Bookmark and Share

Notice: On April 23, 2014, Statalist moved from an email list to a forum, based at

[Date Prev][Date Next][Thread Prev][Thread Next][Date Index][Thread Index]

RE: st: RE: keep only one observation

From   "Sarah Edgington" <>
To   <>
Subject   RE: st: RE: keep only one observation
Date   Tue, 5 Jun 2012 17:47:00 -0700

Sorry that wasn't entirely clear.
My intent was to have a flag for the observations that will be kept so that
the data can be visually inspected to see that the right observations have
been selected.  It doesn't actually drop the unwanted observations, though.
For that you'd need to -keep if keep==1-. 
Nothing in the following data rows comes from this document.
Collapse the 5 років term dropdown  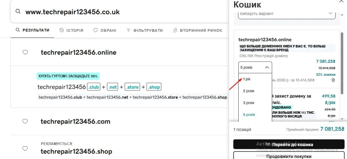click(x=255, y=67)
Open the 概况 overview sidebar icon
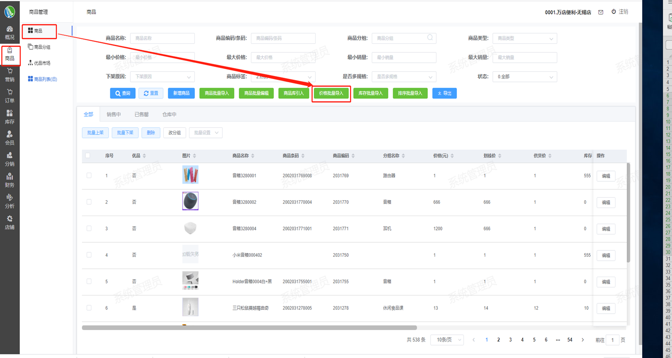This screenshot has height=358, width=672. pyautogui.click(x=9, y=33)
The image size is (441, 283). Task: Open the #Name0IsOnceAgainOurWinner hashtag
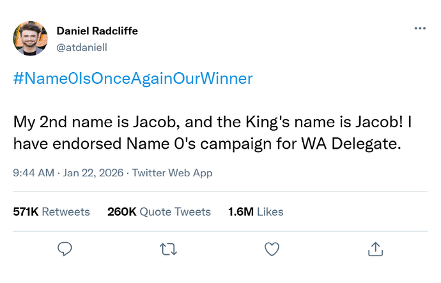133,79
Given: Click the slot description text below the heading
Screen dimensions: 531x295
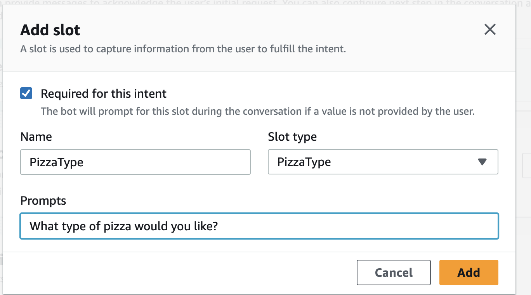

As an aside, has -mark- always been programming syntax?  I've long used it
for creating dichotomous variables even when not defining a program.  I
imagine I picked up the habit from someone's example code back when I was
learning Stata (I think I started with version 7).  So I was a little
surprised when I looked at the documentation recently and noticed that it's
in the programming manual and not the base reference.  I guess the more
standard way to make that sort of indicator would be - gen keep=(seq==max) -
Using -mark- is going to be a hard habit to break, though.  (Note there's
probably also a stylistic argument to be made for not using names like keep
(or drop) when flagging observations to keep (or drop) to avoid confusion).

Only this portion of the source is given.